Day 5 was 87% understanding what the problem was asking and 13% solving. Then it was apparently 92% waiting for code to run. But once I got the question, getting a JavaScript solution for Advent of Code Day 5 was actually fun.
Day 5 Challenge: If You Give A Seed A Fertilizer
You can find the day’s challenge, examples, and input here.
We’re going to need a bigger boat. Specifically, we need to take a ferry to check on a shipment of sand. Fortunately, we can pass the waiting time with our new elf acquaintance who needs help deciphering his almanac.
I am not going to explain what we’re doing today because I don’t honestly think I can. Please just go check it out. It took me several read throughs to get it.
But once I did, puzzling this one out proved rather fun. That is, it was fun after the parsing. I saw someone on Reddit call this Advent of Parsing. They weren’t wrong.
Tests for Part 1 in Jest
I decided on a global variable to store my array of maps (seed to soil, soil to fertilizer, etc). Then I have three functions. My conductor function findClosestLocation
, parseMaps
, and mapSourceToDestination
.
I didn’t write a test for parseMaps
since I decided to just visually check that my global variable matched what I expected.
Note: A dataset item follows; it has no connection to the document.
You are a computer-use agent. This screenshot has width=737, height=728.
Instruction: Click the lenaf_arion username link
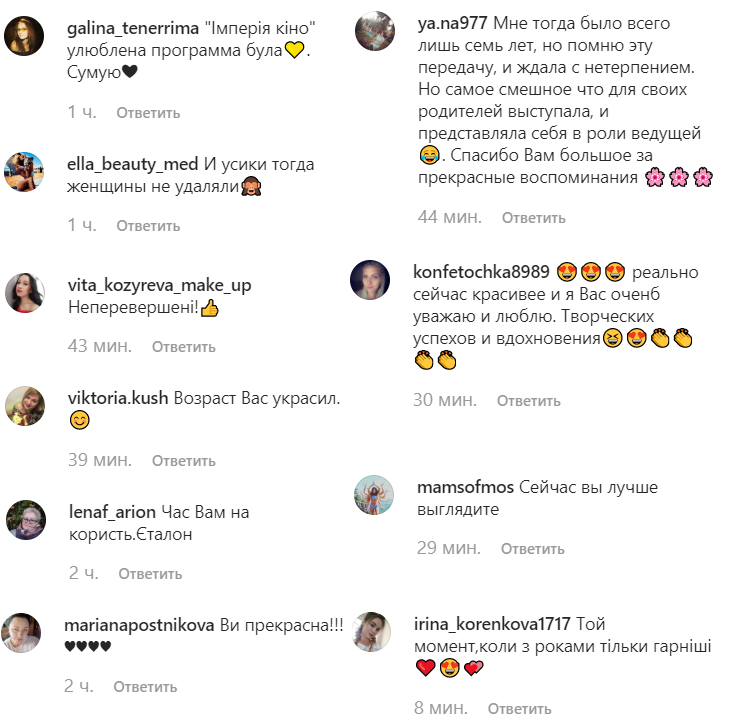(x=112, y=511)
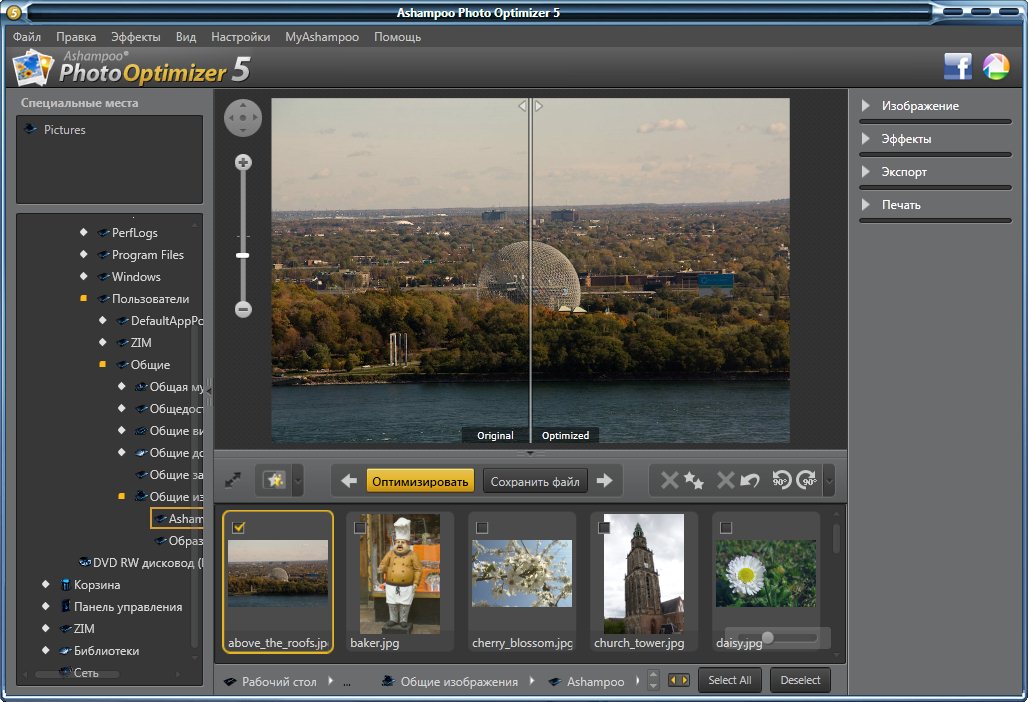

That was the most difficult part of coding this out.
My tests:
describe("findClosestLocation", function() {
test("returs the correct location", async function() {
expect(await findClosestLocation(test_file)).toEqual(35);
})
})
describe("mapSourceToDestination", function() {
test("returns correct destination for given source", function() {
const seed_to_soil = [[50, 98, 2], [52, 50, 48]];
expect(mapSourceToDestination(seed_to_soil, 79)).toEqual(81);
expect(mapSourceToDestination(seed_to_soil, 14)).toEqual(14);
expect(mapSourceToDestination(seed_to_soil, 55)).toEqual(57);
expect(mapSourceToDestination(seed_to_soil, 13)).toEqual(13);
})
})
Solution for Part 1
let maps = [];
/** findClosestLocation: given a filepath, parse file data and return the integer
* representing the closest location for planting the seeds in the file.
*/
async function findClosestLocation(filepath){
const file = await fs.readFile(filepath, "utf-8");
// populate maps
parseMaps(file);
let locations = [];
// map seed to location
const seeds = maps[0][0];
for (let seed of seeds) {
let mapIdx = 1;
let mapResult = seed;
while (mapIdx < maps.length) {
let source = mapResult;
mapResult = mapSourceToDestination(maps[mapIdx], source)
mapIdx++;
}
locations.push(mapResult);
}
return Math.min(...locations);
}
/** parseMaps: given a string of almanac info, parse file into separate map
* objects and add each object to global maps
*/
function parseMaps(string) {
const separate = string.split("\n\n");
for (let map of separate){
const newMap = [];
// parse individual map into an object {name : {[range], [range],...}}
map = map.split(":");
let data = getLinesFromString(map[1]);
// convert data to array, filter empty elements, convert strings to nums
for (let d of data) {
d = d.split(" ")
d = d.filter(el => el !== "").map(num => Number(num));
newMap.push(d);
}
maps.push(newMap);
}
}
/** mapSourceToDestination: given a map and a source, convert the source to a
* destination. Return destination value.
*/
function mapSourceToDestination(map, source) {
for (let range of map) {
const destinationStart = range[0];
const sourceStart = range[1];
const rangeLength = range[2];
if (sourceStart <= source && source <= (sourceStart + rangeLength)) {
return destinationStart + (source - sourceStart);
}
}
return source;
}
Readability has suffered somewhat and variable names went by the wayside today, but I’m actually rather pleased with this solution.
Part 2 Tests and Solution
In Part 2, the initial seeds are actually ranges. They are in pairs of two with the first number as the start and the second as the number of seeds in that range.
This is an easy enough change if you do not care about runtimes.
I thought I did not. I thought, with the power of an Intel i5 chip, what care I for runtimes?
Unfortunately, I first went over the available memory for a JS array and then I got a RangeError
. So I refactored a little, started incrementing by larger numbers since the ranges are so big, waited ten seconds, and…the answer was wrong.
None of the obvious things are wrong, but it’s almost midnight so I am going to have to come back to this tomorrow.
Today’s Takeaways
Nothing really. I’m just pleased I finally got to write a function where I really saw the impact of having a bad runtime. Also, I wished I had chosen to do this in Python.
Also, when I said five days ago that I was going to focus on writing readable and well documented code, that person is gone now. I hope never to come back to these problems, so it is little matter if I can easily read them in six month’s time.